Vacila con la mirada.

Me estoy volviendo un octógono para su vista; parece que me desfallezco.

Ella farfulla, grita, noquea sus propias cuerdas vocales (dos preciosidades alcoholizadas por tabaco de estanco contrabandista de los ochenta, pero aún no de los noventa) y ahora está leyéndome los párpados anclados a las ojeras.

— ¡Mamá! — freno el silencio y parece yodo en mi boca. Estoy salado.

Me ve desde lejos.

— ¡Aquí!— exclamé — ¿Otra vez te dejaste los anteojos entre los cartones de huevos?— lo di por echo — ¡Ay, mamá! Ven.

— Pero si tú estás aquí — aún señalaba con la nariz chata y el dedo meñique a la mecedora.

— Lo estaba. Ahora solo está mi peluche desvencijado y con multitud de parches, el que me regalaron aquella pareja de ancianos del segundo, los que se intoxicaron con monóxido de carbono.

— ¡Ay, mi hijo! Voy a batir los huevos y te contaré desde la cocina una pequeñísima historia de tu bisabuelo, ¡qué en paz descanse! —el entablado del porche crujía bajo sus piececitos —Seguro que tienes hambre con tanto ajetreo. Creo que serás algo tan grande que algún día te pintaran.

— Mamá, ya comimos, hicimos una omelette en vez de tortilla. ¿Te acuerdas? Y diría que ojalá te escuche alguien.

—Pues voy a batir los huevos que nos queda. Quiero volverte a ver mecer mientras tienes crayones en tus manos y cederrones bajo el brazo.

—¡Mamá! Cuéntame eso que me estabas diciendo.

—Voy a coger la otra mecedora y me meceré contigo.

Sus pasos se pasaron serpenteantes por todo el entarimado del vestíbulo hasta llegar a la cocina y tras ello salió a la ventana que daba al porche, dejó un bol con cualquier preparado medicinal de los cuales ellas no necesitaba receta para fermentar. Puede que haya utilizado acelga, mandrágora, berro y su ingrediente descubierto novel.

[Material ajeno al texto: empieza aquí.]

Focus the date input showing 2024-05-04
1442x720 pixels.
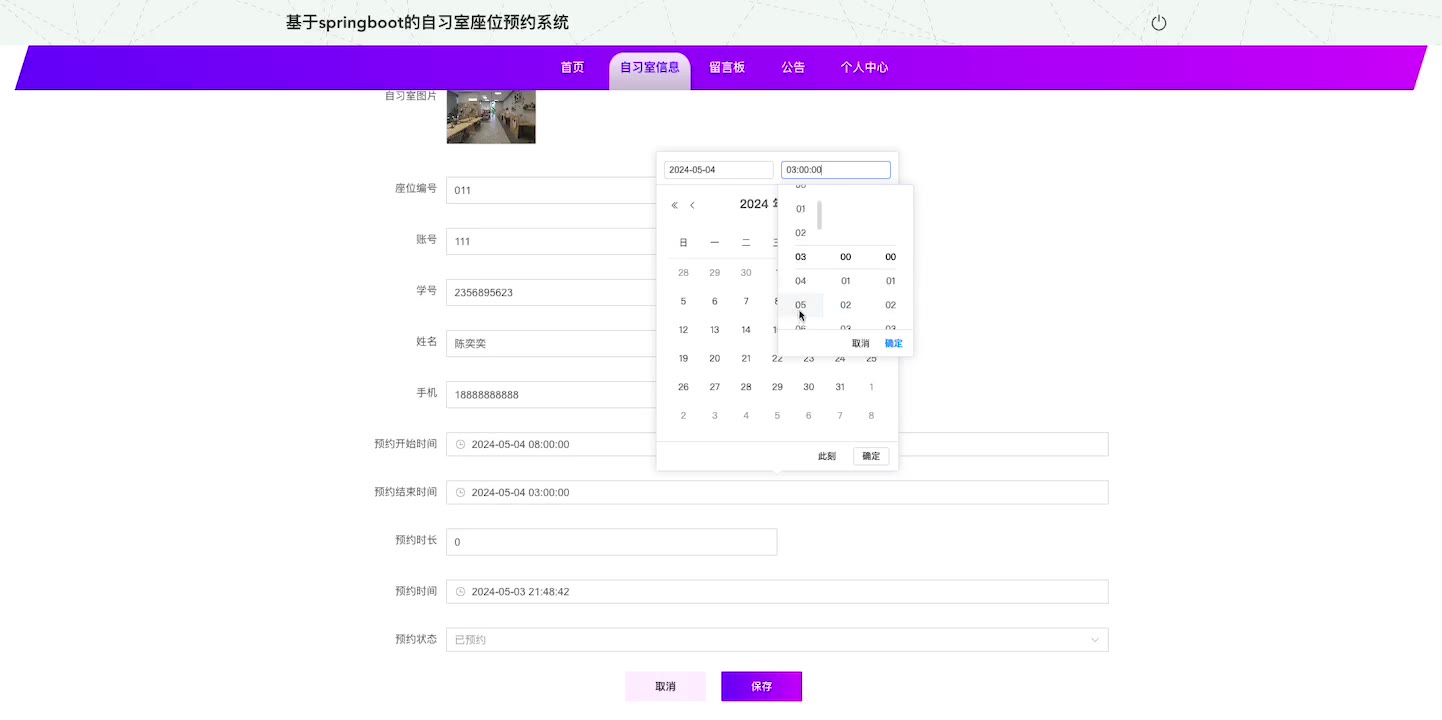pyautogui.click(x=718, y=170)
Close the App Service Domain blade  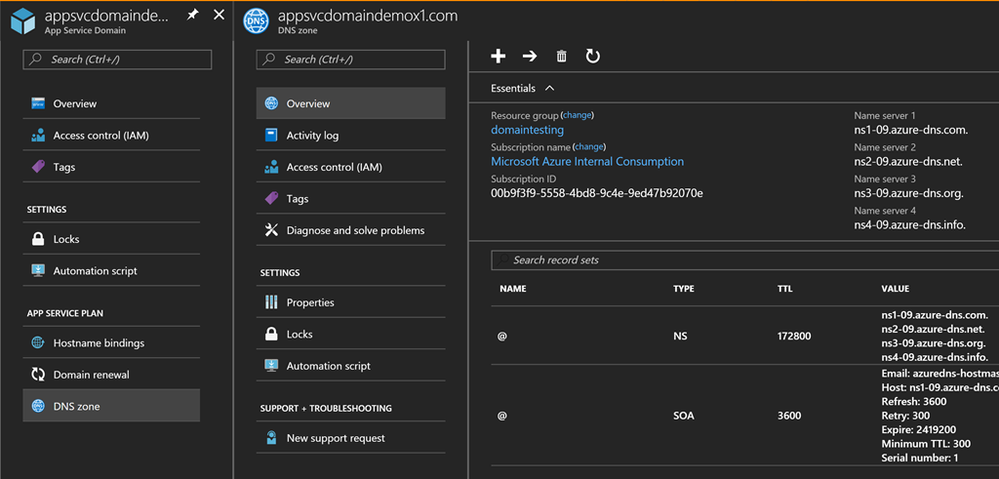219,15
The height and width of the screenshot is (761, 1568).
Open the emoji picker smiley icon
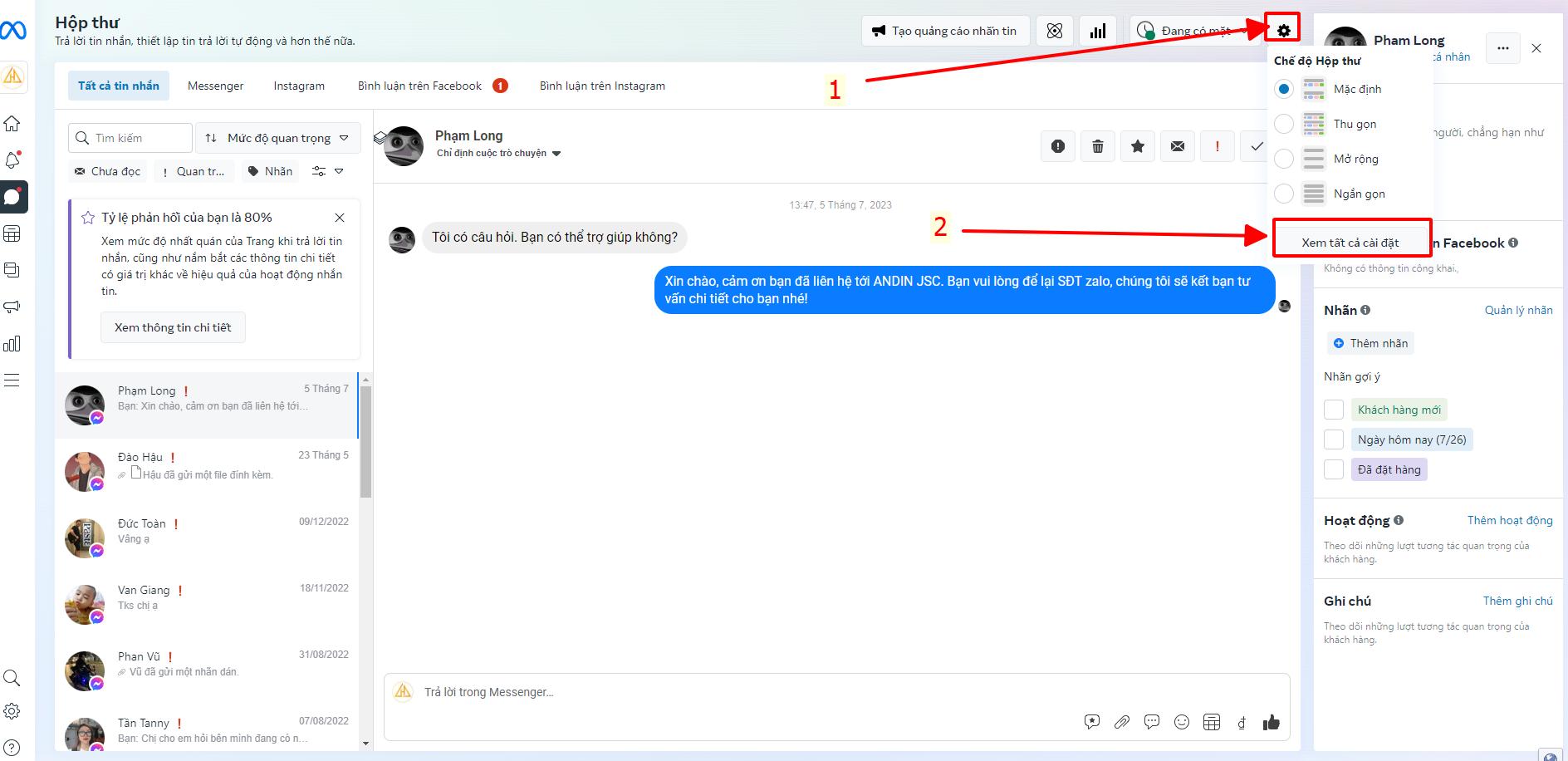pyautogui.click(x=1181, y=722)
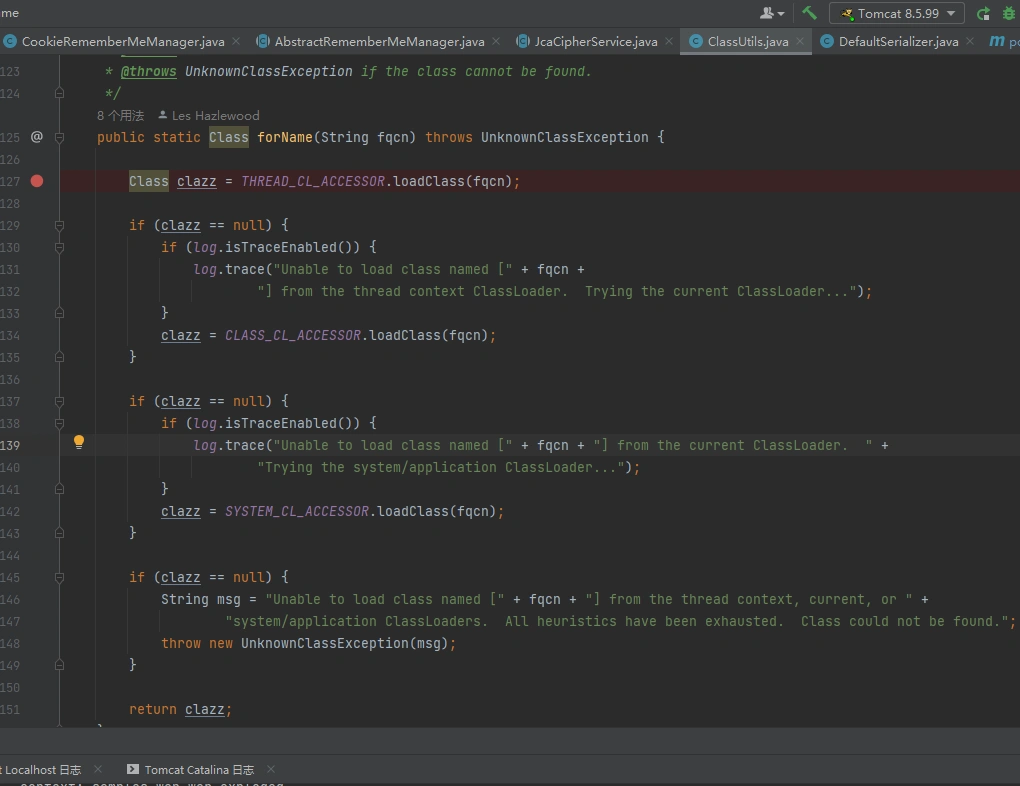
Task: Collapse the forName method fold on line 125
Action: point(60,137)
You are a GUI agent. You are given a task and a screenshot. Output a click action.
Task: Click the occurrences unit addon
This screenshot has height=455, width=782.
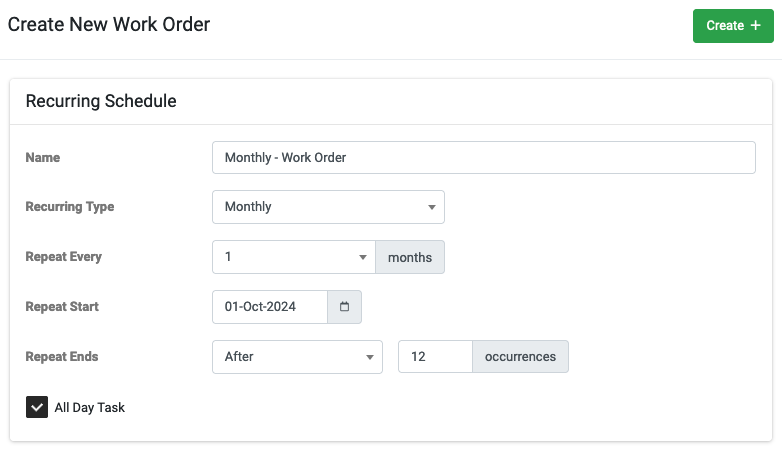(520, 357)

—Empieza tal que así . . . dicen que un día, cuyo pudo ser Miércoles pero nunca Jueves o Sábado, tres grandes arqueras salieron a mundo violentamente. Esas muchachas tenían ganas de ser escuchadas y éstas no duraron mucho en tener la maravillosa idea de ser unas transeúntes con arcos y flechas que partiesen en busca de . . . la historia perfecta, pero nunca contada. Fueron de ciudad en ciudad hasta llegar a una que llamó su espíritu de la curiosidad, y como tu bisabuelo decía empezaron a curiosear las páginas de pueblerinos. Entraron en una taberna y se encontraron con una cuentacuentos o como se le hacía llamar Diablesa. Ésta les contó la leyenda o fábula burbujeante de ‘El párvulo bebé vagabundo’ —bebió un par de sorbos y continuó — Empezaba tal que así . . . en un lugar trillado por animales, pastores, dibujantes pincelados e criaturas un muchacho nació bajo la tenue luz de un callejón de Hamelín. La madre lo llamó Licht Dünn, que iba a significar luz tenue. Ese niño le llegó a dar a su madre tantas alegrías como desafortunados momentos, pero le llegó a dar una gran noticia, iba a ser pintor. Le había dibujado a su madre tres cuervos con tres espadas en el pico y a nadie le llegó a gustar. El niño tenía dos pies izquierdos, pero un día dibujo lo que iba a cambiar todo, una casa de madera, dos arces a la derecha y un olmo a a la izquierda, nueve pájaros sobrevolando un nombre; Jerome Spinat (espinacas).

Al inicio esta mujer viaja al porche y deja la sangre destilándose entre el tablado. Hubo cáscaras de lináceas en su recogido que salieron de un instrumento de cocina equívoco. Esa sangre era mítica. Su hijo estaba muriéndose en vida y haciendo de corazón tripas.